G.R.: Aspetta. Ti segnalo che un video degli scontri con la polizia di sabato a Milano fatto da giornalisti d’area militante che sta girando sui social in queste ore ha come soundtrack un pezzo in levare dei Queen of Saba, duo indie elettronico che si intitola Rallenty e fa così: “Avevi gli occhi rossi come lui, i lacrimogeni nell’aria cento contro uno, e io volevo dirti scappa e abbi un po’ paura, ma a te la lotta ti fa bella e hai la testa dura”. Bel pezzo che invita a “scopare sulle ceneri del capitale”, ritmi dub, tanti saluti ai Modena City Ramblers. E pure a Ghali, che è tornato con un pezzo nuovo, Chill, caruccio, un po’ jovanottesco – si sente l’eco de L’ombelico del mondo – con il plus poetico dell’Auto-Tune. “Dormivo con mamma per strada, non arrivavo a fine mese / Penso che, tutto sommato, dai, mi sono integrato bene”. Resta da capire se la guerra contro la minaccia retorica della remigrazione la si farà con le armi spuntate dell’ironia e della coolness di Ghali o con quelle altrettanto spuntate degli scontri di piazza inna dub style.
A.P.: Sai cosa?
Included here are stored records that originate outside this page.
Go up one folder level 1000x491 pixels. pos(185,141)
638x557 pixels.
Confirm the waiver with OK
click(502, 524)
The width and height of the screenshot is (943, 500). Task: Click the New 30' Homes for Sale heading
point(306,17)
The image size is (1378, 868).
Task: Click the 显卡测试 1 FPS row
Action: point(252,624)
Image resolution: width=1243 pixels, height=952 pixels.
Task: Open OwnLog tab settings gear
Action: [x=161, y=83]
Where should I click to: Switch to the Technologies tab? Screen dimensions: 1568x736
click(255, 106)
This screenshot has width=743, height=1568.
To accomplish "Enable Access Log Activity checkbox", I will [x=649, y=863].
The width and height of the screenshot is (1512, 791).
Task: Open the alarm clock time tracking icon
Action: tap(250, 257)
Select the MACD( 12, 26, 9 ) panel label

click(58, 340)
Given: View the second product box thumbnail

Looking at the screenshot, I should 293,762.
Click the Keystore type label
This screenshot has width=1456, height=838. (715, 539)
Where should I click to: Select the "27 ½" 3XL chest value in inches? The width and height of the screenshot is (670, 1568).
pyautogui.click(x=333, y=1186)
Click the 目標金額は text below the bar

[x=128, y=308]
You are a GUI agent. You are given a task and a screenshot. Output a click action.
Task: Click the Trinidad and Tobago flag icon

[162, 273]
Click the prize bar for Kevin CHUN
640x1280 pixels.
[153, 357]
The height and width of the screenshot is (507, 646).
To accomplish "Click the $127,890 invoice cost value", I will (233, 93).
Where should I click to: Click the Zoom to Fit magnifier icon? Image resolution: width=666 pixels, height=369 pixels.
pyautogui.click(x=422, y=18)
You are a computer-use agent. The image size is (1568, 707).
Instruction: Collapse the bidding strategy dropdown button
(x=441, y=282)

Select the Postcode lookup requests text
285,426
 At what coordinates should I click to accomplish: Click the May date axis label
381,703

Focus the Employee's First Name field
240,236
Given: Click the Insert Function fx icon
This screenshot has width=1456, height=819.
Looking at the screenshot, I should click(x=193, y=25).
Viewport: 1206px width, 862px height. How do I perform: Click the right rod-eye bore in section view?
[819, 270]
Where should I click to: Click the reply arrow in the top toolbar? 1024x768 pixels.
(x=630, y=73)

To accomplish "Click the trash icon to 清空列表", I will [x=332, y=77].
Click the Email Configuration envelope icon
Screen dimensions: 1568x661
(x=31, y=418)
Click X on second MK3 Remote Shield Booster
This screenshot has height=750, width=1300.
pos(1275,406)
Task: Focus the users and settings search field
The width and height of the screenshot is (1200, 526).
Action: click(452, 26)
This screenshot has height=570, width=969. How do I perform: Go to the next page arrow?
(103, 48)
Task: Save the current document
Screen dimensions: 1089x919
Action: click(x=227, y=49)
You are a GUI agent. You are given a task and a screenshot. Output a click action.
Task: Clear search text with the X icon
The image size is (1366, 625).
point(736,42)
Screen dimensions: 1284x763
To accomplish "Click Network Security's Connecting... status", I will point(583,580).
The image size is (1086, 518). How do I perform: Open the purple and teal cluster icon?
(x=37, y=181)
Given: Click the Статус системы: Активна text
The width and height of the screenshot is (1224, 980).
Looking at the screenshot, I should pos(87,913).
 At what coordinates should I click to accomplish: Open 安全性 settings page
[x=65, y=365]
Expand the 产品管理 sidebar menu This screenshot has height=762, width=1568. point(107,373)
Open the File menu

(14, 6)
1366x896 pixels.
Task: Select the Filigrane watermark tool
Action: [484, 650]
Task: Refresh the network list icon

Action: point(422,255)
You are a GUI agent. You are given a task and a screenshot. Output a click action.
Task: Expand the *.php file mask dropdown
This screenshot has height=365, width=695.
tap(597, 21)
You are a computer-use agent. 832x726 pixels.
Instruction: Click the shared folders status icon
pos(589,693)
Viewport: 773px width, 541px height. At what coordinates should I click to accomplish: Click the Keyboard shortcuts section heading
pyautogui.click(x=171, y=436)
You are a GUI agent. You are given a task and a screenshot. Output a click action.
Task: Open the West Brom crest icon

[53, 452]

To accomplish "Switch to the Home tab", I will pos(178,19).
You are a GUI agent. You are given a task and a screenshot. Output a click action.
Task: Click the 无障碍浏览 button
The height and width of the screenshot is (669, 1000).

L’importante è non farsi spaventare, come dicevano i soliti Clash: “Don’t mind to throw a brick” (ce ne fosse bisogno). Ma del resto mica sono io ossessionato dalle occupazioni e dai centri sociali. A sentire Sardone dovremmo essere ancora nel 1993 o giù di lì. Magari. Allora senti qua. Dal Salone del libro di Torino mi porto a casa Napoli balla (Tamu) di Gennaro Ascione, professore di studi culturali all’Orientale, scatenato teorico di Napoli Segreta, e nostro amico. Leggo: “Il primo e unico dancefloor completamente illegale attivo 24h che Napoli ricordi era nel garage al di sotto dello stadio San Paolo di Fuorigrotta, vicino al sottopasso che dalla Curva B spunta dalla parte opposta proprio davanti all’ingresso del commissariato di polizia. Il garage di 180 posti costruito per i Mondiali di Italia 90 (…) risulta inagibile. I techno-raver napoletani ne cambiano drasticamente la destinazione d’uso. Ci montano un soundsystem dal wattaggio clamoroso, alternano generatori di corrente elettrica a gasolio con allacci pirati dell’illuminazione pubblica (…) Il nome di questo locale non era scritto da nessuna parte, se non nella memoria di chi c’era: La Ragnatela”. Vabbè, che gli vuoi dire. Forza Napoli. Continuo a leggere. Torneremo.